Restoration of Hope

In January 2004, Restoration of Hope (RoH) was established by Midlands-born Libby and her husband, Honda Nahimana, to help the street children of Bujumbura – the capital city of Burundi.

Ten years on, Libby, Honda and their family still live in Bujumbura and remain committed to seeing as many children and young people as possible taken off the streets and completely changing their environment – giving them a family, a home and an education.

Children in RoH receive different levels of care depending on their situation. There are two Hope Houses where some of them live and receive everything they need, whereas others are helped within their own community. Some are given one meal a day and a place to wash themselves and their clothes, whilst others have been reunited with members of their own family but continue to receive help from RoH for education.

All the children and young people supported by RoH attend mainstream school or another training facility.

Hope in Burundi

Hope in Burundi is a UK charity directly supporting Restoration of Hope.

Hope in Burundi is run by volunteers and every penny raised by Hope in Burundi is sent directly to Restoration of Hope.

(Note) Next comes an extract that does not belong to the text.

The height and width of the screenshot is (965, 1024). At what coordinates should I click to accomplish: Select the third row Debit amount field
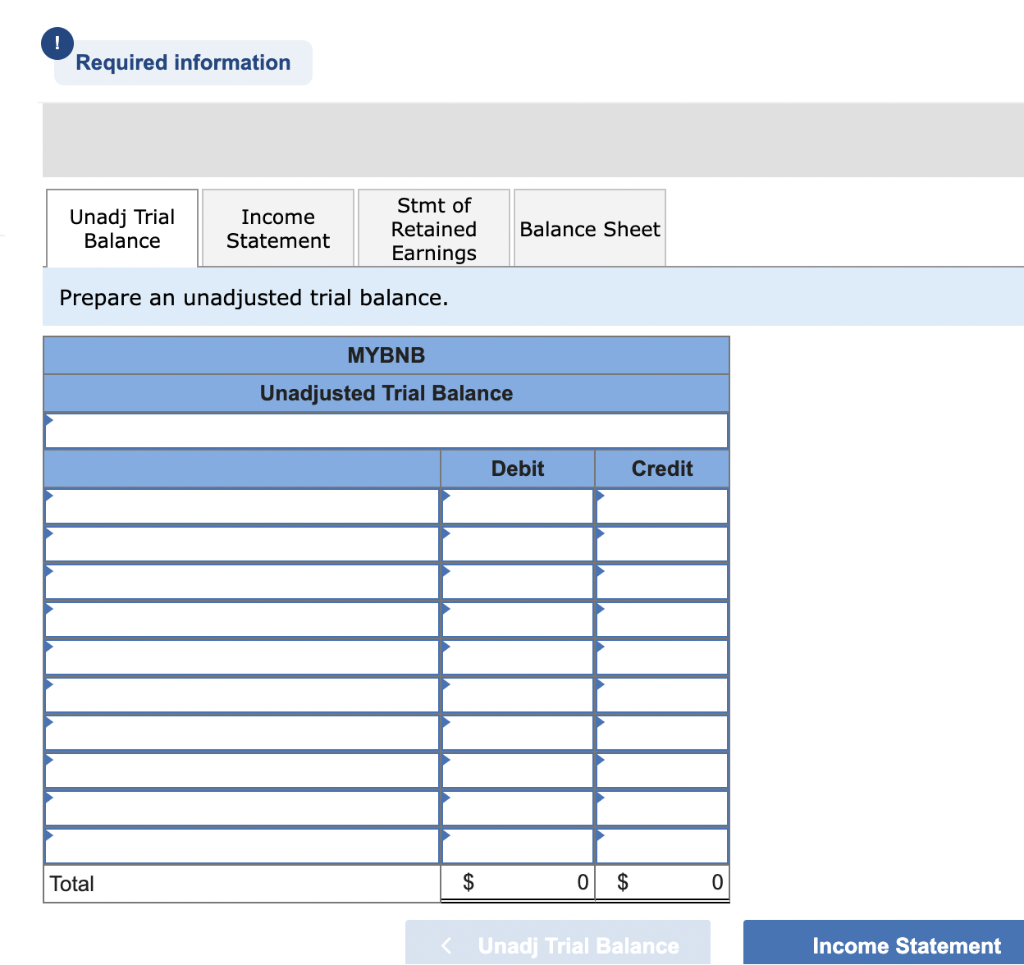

RoH are involved in the lives of over 70 children and young people. One of the biggest challenges RoH face is the cost of education for these children. By the time the children join RoH they will have been living rough on the streets, some for years, and are behind in their education. State schools, although free, very often have a ratio of 1 teacher to 90 children! This makes learning very difficult, especially if there has been no prior education. Therefore, to enable them to receive the education they deserve, Honda and Libby, the founders of RoH, send the children to fee-paying schools. Without education these children are caught in the poverty trap… with education they have HOPE!

How much does it cost to send a child to school?
For one year’s education it costs approximately £240 per child (depending on their phase of education), so a small amount can make a big difference.